[Pixel coordinate grounding data]
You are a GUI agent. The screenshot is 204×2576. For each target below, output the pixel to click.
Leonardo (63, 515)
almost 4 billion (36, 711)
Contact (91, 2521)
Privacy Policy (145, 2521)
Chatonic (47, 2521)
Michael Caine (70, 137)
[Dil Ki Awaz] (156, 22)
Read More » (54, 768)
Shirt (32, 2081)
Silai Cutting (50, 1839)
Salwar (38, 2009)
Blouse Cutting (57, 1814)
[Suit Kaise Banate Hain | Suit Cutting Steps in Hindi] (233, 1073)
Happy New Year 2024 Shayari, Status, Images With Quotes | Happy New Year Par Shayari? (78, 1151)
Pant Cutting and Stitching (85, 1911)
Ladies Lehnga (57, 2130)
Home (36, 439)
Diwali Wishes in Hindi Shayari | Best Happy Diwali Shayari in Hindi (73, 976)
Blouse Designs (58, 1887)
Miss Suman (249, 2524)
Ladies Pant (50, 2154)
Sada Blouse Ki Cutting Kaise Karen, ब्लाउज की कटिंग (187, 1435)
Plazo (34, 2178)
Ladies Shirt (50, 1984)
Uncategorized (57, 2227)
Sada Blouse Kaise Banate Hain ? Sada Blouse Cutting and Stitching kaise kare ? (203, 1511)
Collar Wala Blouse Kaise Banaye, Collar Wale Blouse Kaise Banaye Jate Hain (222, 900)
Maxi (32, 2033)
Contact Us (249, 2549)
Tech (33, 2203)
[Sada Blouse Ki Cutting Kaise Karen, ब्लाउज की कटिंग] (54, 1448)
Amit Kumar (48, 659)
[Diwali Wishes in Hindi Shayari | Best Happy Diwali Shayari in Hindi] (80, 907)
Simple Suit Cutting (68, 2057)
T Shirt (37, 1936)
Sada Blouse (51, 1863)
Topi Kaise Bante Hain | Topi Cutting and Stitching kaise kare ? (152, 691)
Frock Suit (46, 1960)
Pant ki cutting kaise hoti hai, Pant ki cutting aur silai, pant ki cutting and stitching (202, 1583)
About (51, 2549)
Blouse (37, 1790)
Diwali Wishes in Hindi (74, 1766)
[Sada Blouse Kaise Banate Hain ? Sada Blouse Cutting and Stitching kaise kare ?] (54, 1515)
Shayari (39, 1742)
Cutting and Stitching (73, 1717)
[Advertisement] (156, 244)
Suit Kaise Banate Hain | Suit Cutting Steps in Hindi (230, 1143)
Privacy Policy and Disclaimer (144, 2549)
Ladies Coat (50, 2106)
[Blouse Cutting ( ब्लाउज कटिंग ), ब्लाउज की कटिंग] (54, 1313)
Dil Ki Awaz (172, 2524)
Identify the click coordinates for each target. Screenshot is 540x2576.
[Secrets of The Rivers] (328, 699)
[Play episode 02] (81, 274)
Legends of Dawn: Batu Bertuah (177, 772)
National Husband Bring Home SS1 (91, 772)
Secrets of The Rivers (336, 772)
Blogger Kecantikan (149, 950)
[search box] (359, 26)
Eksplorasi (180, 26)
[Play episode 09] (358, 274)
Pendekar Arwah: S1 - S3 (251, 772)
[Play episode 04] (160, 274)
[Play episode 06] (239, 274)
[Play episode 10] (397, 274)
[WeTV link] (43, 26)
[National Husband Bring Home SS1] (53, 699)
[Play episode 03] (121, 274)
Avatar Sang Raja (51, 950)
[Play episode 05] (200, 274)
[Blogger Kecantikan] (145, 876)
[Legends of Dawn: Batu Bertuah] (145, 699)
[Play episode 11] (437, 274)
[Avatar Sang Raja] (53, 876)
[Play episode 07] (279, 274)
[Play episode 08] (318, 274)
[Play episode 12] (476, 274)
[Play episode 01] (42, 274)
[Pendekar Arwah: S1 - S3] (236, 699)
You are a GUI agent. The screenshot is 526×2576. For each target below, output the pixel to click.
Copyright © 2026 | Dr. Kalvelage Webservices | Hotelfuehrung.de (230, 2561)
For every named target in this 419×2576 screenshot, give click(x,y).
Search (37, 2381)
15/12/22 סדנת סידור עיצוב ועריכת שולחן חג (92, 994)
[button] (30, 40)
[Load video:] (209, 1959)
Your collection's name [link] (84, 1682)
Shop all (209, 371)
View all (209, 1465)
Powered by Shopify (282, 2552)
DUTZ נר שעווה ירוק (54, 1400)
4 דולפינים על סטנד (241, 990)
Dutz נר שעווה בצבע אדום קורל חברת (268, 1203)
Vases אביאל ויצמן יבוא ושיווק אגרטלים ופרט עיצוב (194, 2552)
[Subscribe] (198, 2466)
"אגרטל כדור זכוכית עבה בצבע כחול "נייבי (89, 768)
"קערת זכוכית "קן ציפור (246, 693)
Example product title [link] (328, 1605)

• _DESCRIPTION OF THE TASK_
Transcribe every entry exactly, omitting nothing.

• _WORKED SOLUTION_
You are a GUI agent. The screenshot is 204×2576. For each target below, output the pixel to click.
Leonardo (63, 515)
almost 4 billion (36, 711)
Contact (91, 2521)
Privacy Policy (145, 2521)
Chatonic (47, 2521)
Michael Caine (70, 137)
[Dil Ki Awaz] (156, 22)
Read More » (54, 768)
Shirt (32, 2081)
Silai Cutting (50, 1839)
Salwar (38, 2009)
Blouse Cutting (57, 1814)
[Suit Kaise Banate Hain | Suit Cutting Steps in Hindi] (233, 1073)
Happy New Year 2024 Shayari, Status, Images With Quotes | Happy New Year Par Shayari? (78, 1151)
Pant Cutting and Stitching (85, 1911)
Ladies Lehnga (57, 2130)
Home (36, 439)
Diwali Wishes in Hindi Shayari | Best Happy Diwali Shayari in Hindi (73, 976)
Blouse Designs (58, 1887)
Miss Suman (249, 2524)
Ladies Pant (50, 2154)
Sada Blouse Ki Cutting Kaise Karen, ब्लाउज की कटिंग (187, 1435)
Plazo (34, 2178)
Ladies Shirt (50, 1984)
Uncategorized (57, 2227)
Sada Blouse Kaise Banate Hain ? Sada Blouse Cutting and Stitching kaise kare ? (203, 1511)
Collar Wala Blouse Kaise Banaye, Collar Wale Blouse Kaise Banaye Jate Hain (222, 900)
Maxi (32, 2033)
Contact Us (249, 2549)
Tech (33, 2203)
[Sada Blouse Ki Cutting Kaise Karen, ब्लाउज की कटिंग] (54, 1448)
Amit Kumar (48, 659)
[Diwali Wishes in Hindi Shayari | Best Happy Diwali Shayari in Hindi] (80, 907)
Simple Suit Cutting (68, 2057)
T Shirt (37, 1936)
Sada Blouse (51, 1863)
Topi Kaise Bante Hain | Topi Cutting and Stitching kaise kare ? (152, 691)
Frock Suit (46, 1960)
Pant ki cutting kaise hoti hai, Pant ki cutting aur silai, pant ki cutting and stitching (202, 1583)
About (51, 2549)
Blouse (37, 1790)
Diwali Wishes in Hindi (74, 1766)
[Sada Blouse Kaise Banate Hain ? Sada Blouse Cutting and Stitching kaise kare ?] (54, 1515)
Shayari (39, 1742)
Cutting and Stitching (73, 1717)
[Advertisement] (156, 244)
Suit Kaise Banate Hain | Suit Cutting Steps in Hindi (230, 1143)
Privacy Policy and Disclaimer (144, 2549)
Ladies Coat (50, 2106)
[Blouse Cutting ( ब्लाउज कटिंग ), ब्लाउज की कटिंग] (54, 1313)
Dil Ki Awaz (172, 2524)
Identify the click coordinates for each target. Screenshot is 540x2576.
[Secrets of The Rivers] (328, 699)
[Play episode 02] (81, 274)
Legends of Dawn: Batu Bertuah (177, 772)
National Husband Bring Home SS1 (91, 772)
Secrets of The Rivers (336, 772)
Blogger Kecantikan (149, 950)
[search box] (359, 26)
Eksplorasi (180, 26)
[Play episode 09] (358, 274)
Pendekar Arwah: S1 - S3 (251, 772)
[Play episode 04] (160, 274)
[Play episode 06] (239, 274)
[Play episode 10] (397, 274)
[WeTV link] (43, 26)
[National Husband Bring Home SS1] (53, 699)
[Play episode 03] (121, 274)
Avatar Sang Raja (51, 950)
[Play episode 05] (200, 274)
[Blogger Kecantikan] (145, 876)
[Legends of Dawn: Batu Bertuah] (145, 699)
[Play episode 11] (437, 274)
[Avatar Sang Raja] (53, 876)
[Play episode 07] (279, 274)
[Play episode 08] (318, 274)
[Play episode 12] (476, 274)
[Play episode 01] (42, 274)
[Pendekar Arwah: S1 - S3] (236, 699)
You are a GUI agent. The screenshot is 526×2576. For each target below, output the pixel to click.
Copyright © 2026 | Dr. Kalvelage Webservices | Hotelfuehrung.de (230, 2561)
For every named target in this 419×2576 screenshot, give click(x,y).
Search (37, 2381)
15/12/22 סדנת סידור עיצוב ועריכת שולחן חג (92, 994)
[button] (30, 40)
[Load video:] (209, 1959)
Your collection's name [link] (84, 1682)
Shop all (209, 371)
View all (209, 1465)
Powered by Shopify (282, 2552)
DUTZ נר שעווה ירוק (54, 1400)
4 דולפינים על סטנד (241, 990)
Dutz נר שעווה בצבע אדום קורל חברת (268, 1203)
Vases אביאל ויצמן יבוא ושיווק אגרטלים ופרט עיצוב (194, 2552)
[Subscribe] (198, 2466)
"אגרטל כדור זכוכית עבה בצבע כחול "נייבי (89, 768)
"קערת זכוכית "קן ציפור (246, 693)
Example product title [link] (328, 1605)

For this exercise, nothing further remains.